Eu achei bem interessante o método aplicado…Apesar que é legal observar que muitas vezes isso acontece indiretamente nas provas comuns realizadas pelos alunos, onde o aprendizado “memorizável” é colocado em prática a partir de fontes nem sempre condizentes. Como por exemplo diferentes considerações entre autores de livros e principalmente em traduções que trazem erros bem piores…Tem uma reportagem legal chamada “História da mentira”, linkada abaixo.
“Por não tolerar mais falhas nos livros didáticos, o professor de Química do Centro Educacional 4 de Taguatinga, Peterson Paim, decidiu colocar o material pedagógico para escanteio. Em vez das teorias impressas nos manuais, ele explica conceitos guiando-se por exemplos práticos.
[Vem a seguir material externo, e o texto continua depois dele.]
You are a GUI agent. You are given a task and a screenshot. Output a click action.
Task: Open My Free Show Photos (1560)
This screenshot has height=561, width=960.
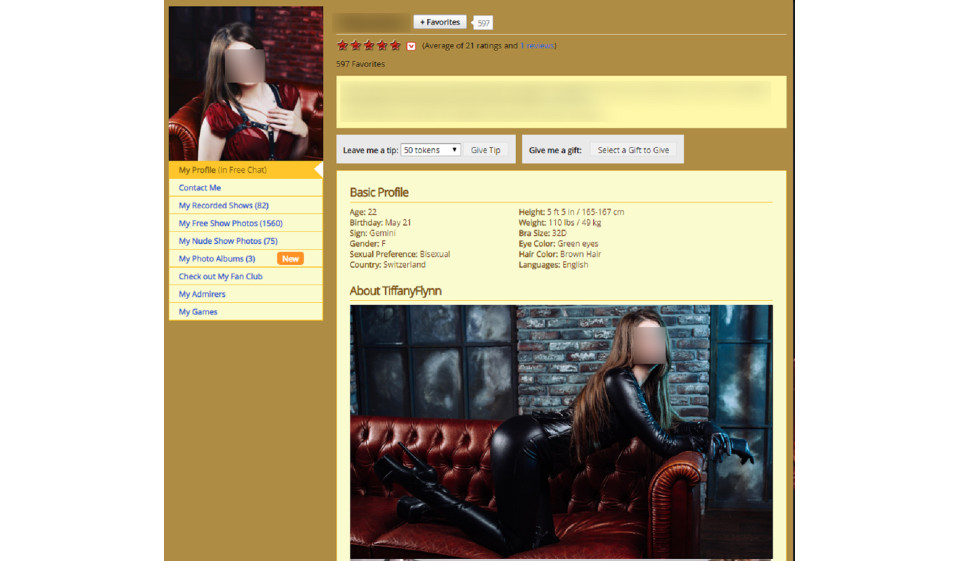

Selecionou filmes de ficção para explicar as reações e transformações químicas aos estudantes. Pela idéia inovadora, Peterson foi premiado no Encontro Nacional de Química. A decisão aplaudida pelos alunos é uma forma de evitar o que o professor chama de autoritarismo das obras didáticas. Para ele, a abordagem ao conteúdo condiciona os estudantes a decorar teorias e não pensar sobre elas.”
Essa parte final é uma ponte legal para a reportagem que apresentou. Pois talvez seja sensato desde do ensino básico que haja o desenvolvimento de um criticismo por parte do aluno a tudo aquilo que se lê e não considerar nada como verdade absoluta: seja um livro/revista/site.
http://www.universia.com.br/noticia/materia_clipping.jsp?not=1495
Muito bom o post, Berlinck !!
Abraços!
Roberto
Legal vc ter divulgado nosso trabalho.